--- PASSAGE SHOWN ---

A: My previous book, Loving Our Addicted Daughters Back to Life, is a guidebook for parents and loved ones of young women struggling with addiction. It is the first book for a general audience about the wealth of scientific findings and evidence-based treatment that women need. That was inspired by our experience. Yet the story wouldn’t leave me alone. I felt that I’d written the intellectual fact-finding aspect of it, but the emotional, dramatic story was clamoring to be told.
Q: How did your communication approach with your daughter change over the course of her addiction?
A: The more I learned, the more I had to change the way we interacted. Although I knew from my own experience that shaming, begging, threatening etc., rarely if ever help a person suffering from this disease, that’s what I did with her. Active addiction is a minefield for all concerned. But as I got some clarity, I became much more matter-of-fact with her. I learned to avoid the diversionary tactics addicts use. I gave her choices, both carrot and stick. Bottom line, I asked myself if what I was doing was helping to keep her disease alive, or helping her move towards recovery. I became stricter and at the same time, more compassionate. And I never stopped telling her I loved her and hated her disease.

--- DATASET ENTRIES ---

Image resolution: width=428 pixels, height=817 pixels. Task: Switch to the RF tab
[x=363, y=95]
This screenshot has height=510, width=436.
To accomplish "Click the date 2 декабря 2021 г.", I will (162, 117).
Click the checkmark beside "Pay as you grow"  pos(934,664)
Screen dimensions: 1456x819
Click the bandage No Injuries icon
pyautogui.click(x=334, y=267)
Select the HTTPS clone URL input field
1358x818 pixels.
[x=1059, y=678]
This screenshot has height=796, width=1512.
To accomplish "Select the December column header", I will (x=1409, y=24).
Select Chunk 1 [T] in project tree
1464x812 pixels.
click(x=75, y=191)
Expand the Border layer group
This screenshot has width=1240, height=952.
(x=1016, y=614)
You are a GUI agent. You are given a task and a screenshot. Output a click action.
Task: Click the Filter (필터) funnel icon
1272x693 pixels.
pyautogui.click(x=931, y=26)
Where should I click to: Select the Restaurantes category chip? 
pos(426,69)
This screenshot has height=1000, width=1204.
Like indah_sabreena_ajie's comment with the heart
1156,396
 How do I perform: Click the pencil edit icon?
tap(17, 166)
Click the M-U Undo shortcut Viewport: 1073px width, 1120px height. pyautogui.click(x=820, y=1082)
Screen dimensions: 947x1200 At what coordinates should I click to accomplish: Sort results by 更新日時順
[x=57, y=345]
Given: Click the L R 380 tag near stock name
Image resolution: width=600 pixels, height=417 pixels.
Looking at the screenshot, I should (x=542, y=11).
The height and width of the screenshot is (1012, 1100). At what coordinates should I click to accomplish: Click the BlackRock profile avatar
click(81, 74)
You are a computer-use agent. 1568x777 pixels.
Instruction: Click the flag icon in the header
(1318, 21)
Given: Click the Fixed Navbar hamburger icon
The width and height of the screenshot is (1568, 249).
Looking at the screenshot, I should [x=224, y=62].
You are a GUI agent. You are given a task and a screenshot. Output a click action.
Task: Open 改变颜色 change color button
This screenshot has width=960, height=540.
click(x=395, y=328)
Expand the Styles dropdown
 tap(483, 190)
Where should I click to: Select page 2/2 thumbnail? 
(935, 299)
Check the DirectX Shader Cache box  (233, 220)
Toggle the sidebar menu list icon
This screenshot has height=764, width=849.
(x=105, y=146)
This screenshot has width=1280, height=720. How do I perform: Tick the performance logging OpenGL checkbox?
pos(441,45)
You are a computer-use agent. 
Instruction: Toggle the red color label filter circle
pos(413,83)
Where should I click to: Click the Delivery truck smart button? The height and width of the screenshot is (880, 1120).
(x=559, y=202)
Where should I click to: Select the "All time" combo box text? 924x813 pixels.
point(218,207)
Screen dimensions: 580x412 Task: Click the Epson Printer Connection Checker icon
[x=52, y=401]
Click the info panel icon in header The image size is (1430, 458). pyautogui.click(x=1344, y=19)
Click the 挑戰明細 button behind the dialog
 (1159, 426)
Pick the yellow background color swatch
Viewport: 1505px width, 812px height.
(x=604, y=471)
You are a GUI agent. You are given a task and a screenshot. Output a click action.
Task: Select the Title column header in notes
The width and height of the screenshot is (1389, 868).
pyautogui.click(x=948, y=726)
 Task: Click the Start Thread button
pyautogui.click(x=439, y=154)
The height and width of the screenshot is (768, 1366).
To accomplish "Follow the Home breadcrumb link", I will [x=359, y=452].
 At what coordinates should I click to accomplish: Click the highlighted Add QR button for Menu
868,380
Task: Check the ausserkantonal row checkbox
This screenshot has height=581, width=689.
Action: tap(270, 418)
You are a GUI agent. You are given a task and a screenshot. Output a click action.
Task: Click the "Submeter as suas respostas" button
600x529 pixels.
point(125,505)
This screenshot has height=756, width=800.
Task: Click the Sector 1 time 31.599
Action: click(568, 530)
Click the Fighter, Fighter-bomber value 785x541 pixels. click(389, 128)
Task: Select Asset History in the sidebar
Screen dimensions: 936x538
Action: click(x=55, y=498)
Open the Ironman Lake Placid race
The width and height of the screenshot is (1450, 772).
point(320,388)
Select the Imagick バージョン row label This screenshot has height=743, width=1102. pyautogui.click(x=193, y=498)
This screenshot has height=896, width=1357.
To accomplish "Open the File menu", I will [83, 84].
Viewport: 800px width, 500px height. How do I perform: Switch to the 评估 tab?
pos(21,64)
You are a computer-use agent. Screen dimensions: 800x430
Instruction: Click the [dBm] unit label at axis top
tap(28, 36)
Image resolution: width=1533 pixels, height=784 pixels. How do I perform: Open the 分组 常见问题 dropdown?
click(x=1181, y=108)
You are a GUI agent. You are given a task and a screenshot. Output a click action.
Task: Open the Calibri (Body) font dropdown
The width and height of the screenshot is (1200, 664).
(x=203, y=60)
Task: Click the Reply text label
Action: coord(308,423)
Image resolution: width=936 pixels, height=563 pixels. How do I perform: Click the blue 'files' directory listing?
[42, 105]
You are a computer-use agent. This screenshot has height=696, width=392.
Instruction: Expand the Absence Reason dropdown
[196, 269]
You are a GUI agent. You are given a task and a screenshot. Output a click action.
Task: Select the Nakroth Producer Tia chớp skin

---

ASSIGNMENT: Carry the interview about a daughter's addiction forward from its final sentence. The entries above are not needed for this work.

ANSWER FOR THIS EXERCISE:
Q: I heard you had a somewhat serendipitous conversation with a banker that led to your daughter’s recovery. Can you tell me a bit about that?
A: So I’m one of those people who doesn’t believe in coincidences. I went to my bank to get a loan, because the fall-out from my daughter’s addiction had drained my resources, but I was determined to get her into a recovery center that worked – this time. I knew the man at the bank because he’d helped me deal with finances after my husband died. This time, as we sat on either side of his bank desk, I just opened up to him about why I needed the loan. And it turned out he had this amazing sister, a scientist and woman in recovery who’d designed a small recovery center in another state utilizing the latest gender-specific treatment that works for women. Within days, my daughter was on a plane. And it was excellent treatment with after-care at a well-run sober house. But still, she relapsed, oh I don’t know, several more times, before getting clean. Significantly, she later told me that small women-centered rehab was a turning-point, a place where she was encouraged to open up about her trauma and shame, two things that bedevil female addicts particularly. It was extremely important for her to find a way to trust and respect herself.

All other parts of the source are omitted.